== WHAT IS BEING ASKED ==
Locate each line in the data below that contains the word "Where" and copy those lines.

================================

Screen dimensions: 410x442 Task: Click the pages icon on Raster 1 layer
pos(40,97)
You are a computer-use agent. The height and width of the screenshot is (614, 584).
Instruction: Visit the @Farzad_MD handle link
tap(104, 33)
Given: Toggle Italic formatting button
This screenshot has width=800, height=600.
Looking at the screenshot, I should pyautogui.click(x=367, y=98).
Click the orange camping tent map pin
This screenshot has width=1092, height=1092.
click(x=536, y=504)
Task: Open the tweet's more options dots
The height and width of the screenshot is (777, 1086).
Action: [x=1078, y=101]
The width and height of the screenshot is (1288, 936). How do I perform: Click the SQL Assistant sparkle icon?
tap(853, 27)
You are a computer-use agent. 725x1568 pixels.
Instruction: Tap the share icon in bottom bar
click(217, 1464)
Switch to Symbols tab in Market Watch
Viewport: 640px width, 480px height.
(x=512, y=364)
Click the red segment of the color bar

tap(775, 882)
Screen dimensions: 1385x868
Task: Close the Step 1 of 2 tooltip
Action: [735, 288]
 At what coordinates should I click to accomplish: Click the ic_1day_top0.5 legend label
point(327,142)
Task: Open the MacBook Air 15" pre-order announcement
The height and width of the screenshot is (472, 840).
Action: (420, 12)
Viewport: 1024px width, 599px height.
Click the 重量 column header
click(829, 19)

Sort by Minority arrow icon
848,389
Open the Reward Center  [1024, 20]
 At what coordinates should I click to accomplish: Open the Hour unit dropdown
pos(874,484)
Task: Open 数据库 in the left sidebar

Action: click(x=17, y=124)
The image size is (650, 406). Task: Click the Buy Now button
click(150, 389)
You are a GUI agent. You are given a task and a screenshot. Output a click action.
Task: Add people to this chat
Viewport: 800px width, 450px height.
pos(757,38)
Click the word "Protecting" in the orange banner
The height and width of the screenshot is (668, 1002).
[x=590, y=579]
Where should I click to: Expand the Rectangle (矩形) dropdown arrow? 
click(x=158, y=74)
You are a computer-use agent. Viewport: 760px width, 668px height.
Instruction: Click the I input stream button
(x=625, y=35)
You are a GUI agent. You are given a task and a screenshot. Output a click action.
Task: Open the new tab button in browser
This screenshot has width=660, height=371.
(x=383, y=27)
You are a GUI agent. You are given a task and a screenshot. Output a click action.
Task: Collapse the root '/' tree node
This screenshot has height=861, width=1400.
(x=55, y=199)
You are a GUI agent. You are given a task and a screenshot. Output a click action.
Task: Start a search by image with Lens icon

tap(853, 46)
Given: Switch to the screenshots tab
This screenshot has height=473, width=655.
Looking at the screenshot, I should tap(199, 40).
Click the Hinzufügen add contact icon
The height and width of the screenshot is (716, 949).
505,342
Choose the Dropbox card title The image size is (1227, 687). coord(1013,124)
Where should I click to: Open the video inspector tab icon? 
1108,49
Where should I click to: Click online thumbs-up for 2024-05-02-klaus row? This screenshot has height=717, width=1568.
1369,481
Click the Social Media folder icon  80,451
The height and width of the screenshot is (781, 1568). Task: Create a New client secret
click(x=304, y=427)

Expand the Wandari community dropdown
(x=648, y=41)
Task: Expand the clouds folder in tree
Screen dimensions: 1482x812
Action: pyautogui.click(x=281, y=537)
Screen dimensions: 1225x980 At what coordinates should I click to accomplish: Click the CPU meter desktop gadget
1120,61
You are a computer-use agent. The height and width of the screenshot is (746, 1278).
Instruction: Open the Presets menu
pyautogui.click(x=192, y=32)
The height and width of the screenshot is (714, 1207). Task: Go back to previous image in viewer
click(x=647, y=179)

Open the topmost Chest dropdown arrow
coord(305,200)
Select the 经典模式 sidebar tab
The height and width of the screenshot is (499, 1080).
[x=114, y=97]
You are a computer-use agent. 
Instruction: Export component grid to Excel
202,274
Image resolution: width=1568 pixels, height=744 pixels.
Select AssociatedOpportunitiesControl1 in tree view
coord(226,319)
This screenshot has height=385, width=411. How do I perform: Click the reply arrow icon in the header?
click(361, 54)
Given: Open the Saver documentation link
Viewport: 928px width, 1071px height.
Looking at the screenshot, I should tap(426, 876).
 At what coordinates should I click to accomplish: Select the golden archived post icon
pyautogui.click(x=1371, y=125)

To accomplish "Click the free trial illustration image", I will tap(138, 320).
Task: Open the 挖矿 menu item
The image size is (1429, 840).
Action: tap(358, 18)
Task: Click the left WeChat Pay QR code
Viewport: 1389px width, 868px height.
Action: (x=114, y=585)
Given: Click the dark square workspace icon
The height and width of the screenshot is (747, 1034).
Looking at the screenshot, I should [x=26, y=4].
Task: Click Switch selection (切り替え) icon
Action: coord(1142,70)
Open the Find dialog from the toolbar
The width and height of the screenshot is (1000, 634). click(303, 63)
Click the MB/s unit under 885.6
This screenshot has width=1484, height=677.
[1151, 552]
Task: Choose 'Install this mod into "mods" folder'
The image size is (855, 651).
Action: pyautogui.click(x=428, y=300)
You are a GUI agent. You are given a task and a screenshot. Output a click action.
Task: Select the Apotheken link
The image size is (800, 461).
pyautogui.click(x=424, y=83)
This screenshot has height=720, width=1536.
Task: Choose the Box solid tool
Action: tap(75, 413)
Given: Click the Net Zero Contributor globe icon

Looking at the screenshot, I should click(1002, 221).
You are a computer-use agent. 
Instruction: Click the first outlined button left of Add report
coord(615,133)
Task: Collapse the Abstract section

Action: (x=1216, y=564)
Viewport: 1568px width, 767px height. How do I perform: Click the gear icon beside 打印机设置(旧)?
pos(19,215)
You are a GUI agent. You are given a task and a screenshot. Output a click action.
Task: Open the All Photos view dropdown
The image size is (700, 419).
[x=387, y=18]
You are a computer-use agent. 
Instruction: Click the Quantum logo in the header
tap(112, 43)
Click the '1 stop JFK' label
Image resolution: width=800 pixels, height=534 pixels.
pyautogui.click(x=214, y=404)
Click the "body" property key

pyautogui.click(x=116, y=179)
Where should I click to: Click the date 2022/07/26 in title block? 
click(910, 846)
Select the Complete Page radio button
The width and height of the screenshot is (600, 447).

================================

== THE RESULT ==
Where should I click to: Expand the Rectangle (矩形) dropdown arrow? 
Where should I click to: Open the video inspector tab icon? 
Where should I click to: Click online thumbs-up for 2024-05-02-klaus row? This screenshot has height=717, width=1568.
Where should I click to: Click the date 2022/07/26 in title block? 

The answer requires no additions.